How to reuse an expression in a comprehension expression?

谁说胖子不能爱 提交于 2020-04-30 06:32:26

问题


Imagine a theoretical snippet:

# just for this example: `bad_structure` contains a list of dicts with different keys
# for the same semantic
bad_structure = [{'path': '/dir/one'}, {'subdir': '/dir/two'}]

# i want to turn this into
# { '/dir/one': some_func('/dir/one'),
#   '/dir/two': some_func('/dir/two')}

result = {}
for e in bad_structure:
  # calculate a value which we will need more than once (here the key)
  p = next(k for k in ('path', 'subdir') if k in e)
  result[p] = some_func(p)

I want to turn this into a dict comprehension now and my first approach looks like this:

bad_structure = [{'path': '/dir/one'}, {'path': '/dir/two'}]
result = {next(k for k in ('path', 'subdir') if k in e): 
          some_func(next(k for k in ('path', 'subdir') if k in e))
          for e in bad_structure}

which contains the 'calculation' twice which ugly, error prone and slow. I would like to rewrite it to s.th. like

result = {p: some_func(p) 
          for p = next(k for k in ('path', 'subdir') if k in e)
          for e in bad_structure}

which is no valid Python code of course..

Is something like this possible in Python?
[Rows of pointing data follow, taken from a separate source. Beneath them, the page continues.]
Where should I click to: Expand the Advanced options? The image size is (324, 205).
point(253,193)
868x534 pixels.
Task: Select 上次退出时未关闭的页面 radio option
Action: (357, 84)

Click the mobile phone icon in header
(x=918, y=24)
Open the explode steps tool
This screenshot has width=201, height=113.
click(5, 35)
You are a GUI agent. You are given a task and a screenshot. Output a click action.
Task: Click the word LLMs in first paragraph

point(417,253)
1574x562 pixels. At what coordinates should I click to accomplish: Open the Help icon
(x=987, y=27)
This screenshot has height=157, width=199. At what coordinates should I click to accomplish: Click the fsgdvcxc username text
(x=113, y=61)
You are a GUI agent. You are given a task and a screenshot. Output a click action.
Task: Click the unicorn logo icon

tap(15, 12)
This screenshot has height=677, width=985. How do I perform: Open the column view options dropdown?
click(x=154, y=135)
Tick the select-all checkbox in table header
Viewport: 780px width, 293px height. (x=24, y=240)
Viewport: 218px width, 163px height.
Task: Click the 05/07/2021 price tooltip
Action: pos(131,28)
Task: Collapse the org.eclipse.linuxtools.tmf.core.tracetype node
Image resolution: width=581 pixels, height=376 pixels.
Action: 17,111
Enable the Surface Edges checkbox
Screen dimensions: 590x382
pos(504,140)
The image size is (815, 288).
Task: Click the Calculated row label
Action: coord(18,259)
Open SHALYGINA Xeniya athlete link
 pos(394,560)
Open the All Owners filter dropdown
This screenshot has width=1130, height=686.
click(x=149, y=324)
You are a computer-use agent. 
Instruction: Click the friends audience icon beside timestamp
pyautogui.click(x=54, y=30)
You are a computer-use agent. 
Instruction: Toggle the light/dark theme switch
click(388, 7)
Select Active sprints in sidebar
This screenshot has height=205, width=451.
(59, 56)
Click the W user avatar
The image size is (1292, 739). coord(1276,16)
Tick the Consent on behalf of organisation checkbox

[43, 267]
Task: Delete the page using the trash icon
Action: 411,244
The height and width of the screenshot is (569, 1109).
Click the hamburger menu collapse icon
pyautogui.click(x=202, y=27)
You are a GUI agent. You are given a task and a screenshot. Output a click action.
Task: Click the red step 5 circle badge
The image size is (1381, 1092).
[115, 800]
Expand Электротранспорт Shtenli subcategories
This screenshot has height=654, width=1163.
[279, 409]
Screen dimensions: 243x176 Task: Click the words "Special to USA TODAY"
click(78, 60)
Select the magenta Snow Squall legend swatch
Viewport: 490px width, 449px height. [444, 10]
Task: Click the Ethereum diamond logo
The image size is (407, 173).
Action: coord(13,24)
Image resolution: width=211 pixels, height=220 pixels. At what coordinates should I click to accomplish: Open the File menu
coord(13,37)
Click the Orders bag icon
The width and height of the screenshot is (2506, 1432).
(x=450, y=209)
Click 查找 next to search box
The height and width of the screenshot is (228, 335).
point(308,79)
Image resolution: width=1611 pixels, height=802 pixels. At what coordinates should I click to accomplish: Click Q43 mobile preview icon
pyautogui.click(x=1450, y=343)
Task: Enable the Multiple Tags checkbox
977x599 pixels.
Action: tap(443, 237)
For clarification: I don't care about comprehension syntax but reusing a calculation without separate variable declaration (which is not possible in closed expressions)


回答1:


You can use an intermediate comprehension to bind to a name:

result = {
    p: some_func(p)
    # bind intermediate result to p
    for p in (  # nested comprehension to produce intermediate result
        next(k for k in ('path', 'subdir') if k in e)
        for e in bad_structure
    )
 }

Instead of mapping directly to two separate expressions, it first maps to a common expression which then is mapped to two separate expressions.

You can pass along and rename an arbitrary number of values. Create a tuple in the inner comprehension, and unpack it to multiple names in the outer comprehension.

result = {
    p: some_func(e, p)
    for e, p in (
        (e, next(iter(e)))
        for e in bad_structure
    )
 }



回答2:


Yes! Python 3.8 introduces the "Assignment operator" :=, which allows you to define a variable within the local scope of a single expression (e.g. a comprehension). In your example, you would do this:

result = {(p := next(k for k in ('path', 'subdir') if k in e)): some_func(p) 
          for e in bad_structure}

Disclaimer: this will not work in any version of python before 3.8.